Nothing was supposed to happen. Her step-mom left her in the car for a few minutes while she ran inside to pay for antibiotics. But when Cheyenne woke, instead of her step-mom behind the wheel of the car, it’s a boy with a gun. She’d been kidnapped.
Taking the car was supposed to be easy. It was running. Griffin hopped in and took it. He just didn’t realize there was a girl sleeping in the back seat. Once Roy starts calling the shots, things get complicated. The girl’s dad owns a big company. The boys want to collect a ransom. But Cheyenne’s pneumonia’s getting worse, and without antibiotics, she won’t last long. Her blindness keeps her from being able to recognize her captors, but it also makes it that much harder for her to escape.

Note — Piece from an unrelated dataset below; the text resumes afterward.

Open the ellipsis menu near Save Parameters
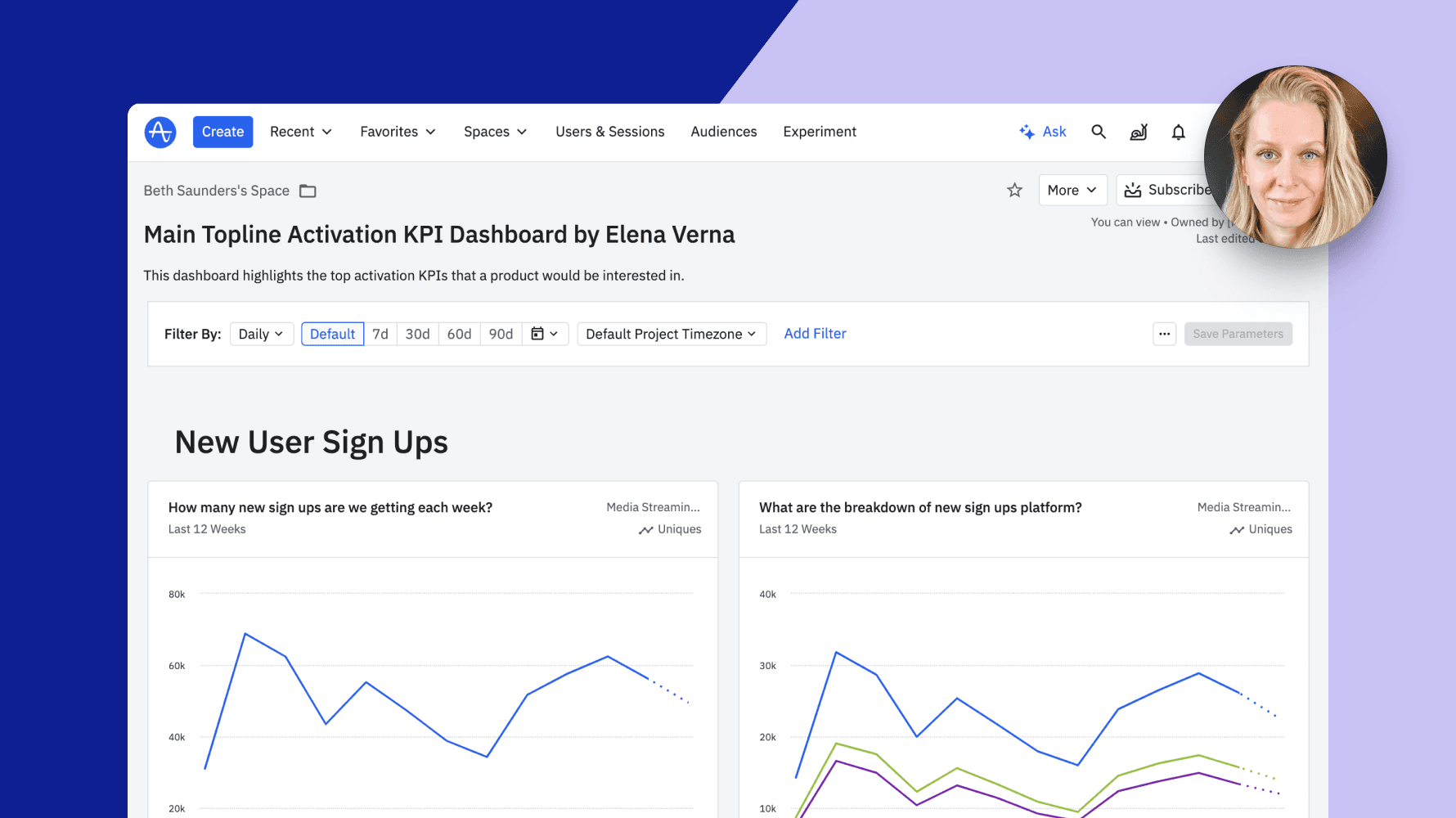(1164, 334)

This book really caught my attention because it’s a story about a kidnapping in which the protagonist is also blind. I liked that it was about a blind character but not about her blindness. I thought Henry portrayed Cheyenne as crafty, smart and independent. I liked Griffin, despite his flaws. He’s not the sharpest pencil in the box, but ultimately he wants to do the right thing and keep Cheyenne safe, and I definitely respected that. I liked that their relationship didn’t go wild and unrealistic places and stayed in this more ‘tentative allies’ frame.

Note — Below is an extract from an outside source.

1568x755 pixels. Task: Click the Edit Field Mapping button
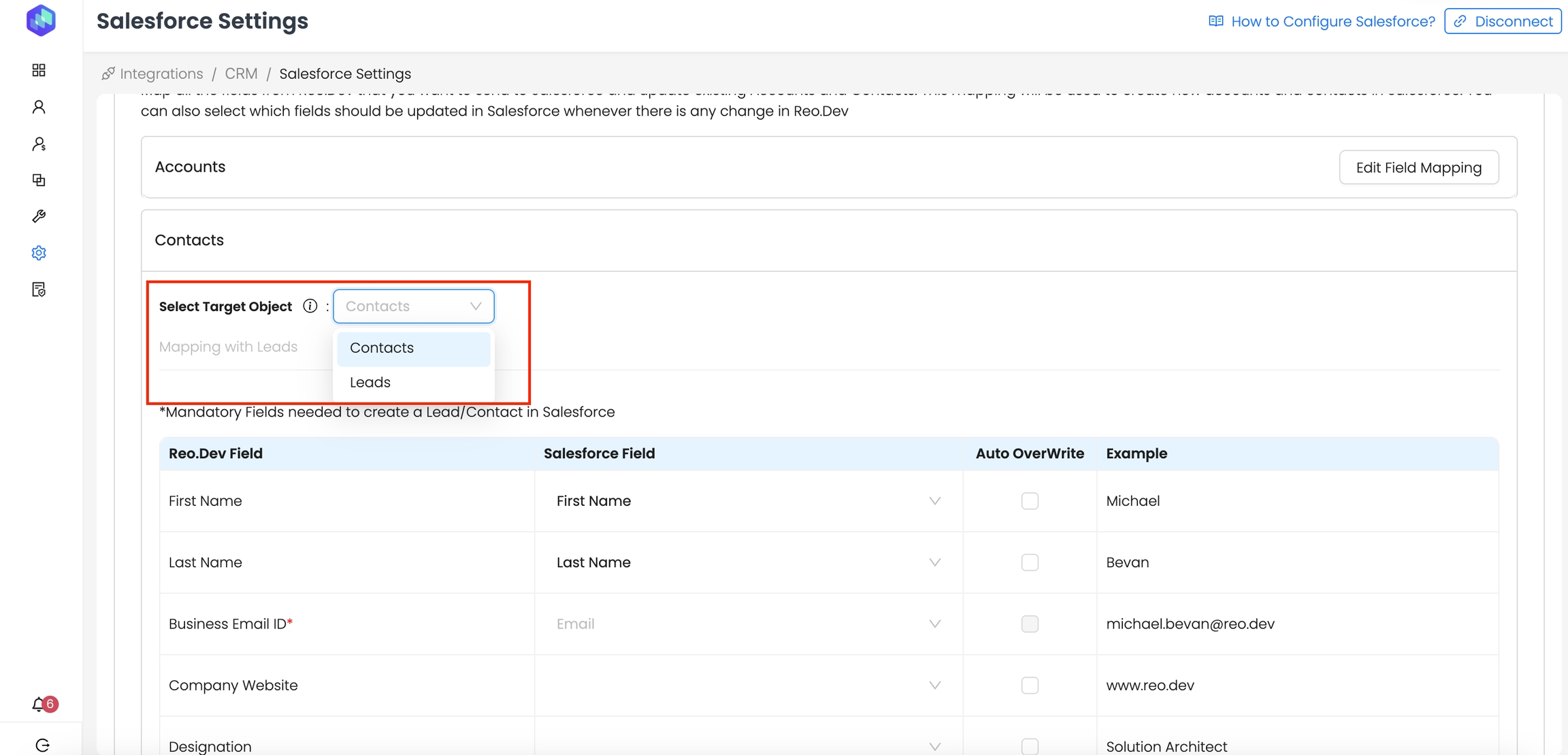(x=1418, y=167)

Suspense isn’t really my thing, so I feel like it’s hard for me to evaluate the book in terms of the genre. I thought it could have been more suspenseful and intense. Because Cheyenne reasoned things out carefully, I think it tended to read with a gentler pace than some of the (few) suspense novels I’ve read. I didn’t enjoy it less for the pace, though.

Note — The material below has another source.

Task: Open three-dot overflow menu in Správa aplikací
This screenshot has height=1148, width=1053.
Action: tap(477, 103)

Mild language used infrequently.
While the group holds Cheyenne captive, one man threatens to rape her. It’s creepy, but he doesn’t succeed.
Griffin’s dad is a violent man. There are references to things he’s done, but we don’t see him really become violent in terms of directly harming anyone in the story itself. He breaks windows on a truck and threatens to shoot Cheyenne. A man is shot in the chest with a shotgun at close range.
When Cheyenne is sick, Griffin describes her fevered state as reminding him of really drunk people at parties he’s been to. Cheyenne thinks the men who’ve captured her may be drunk.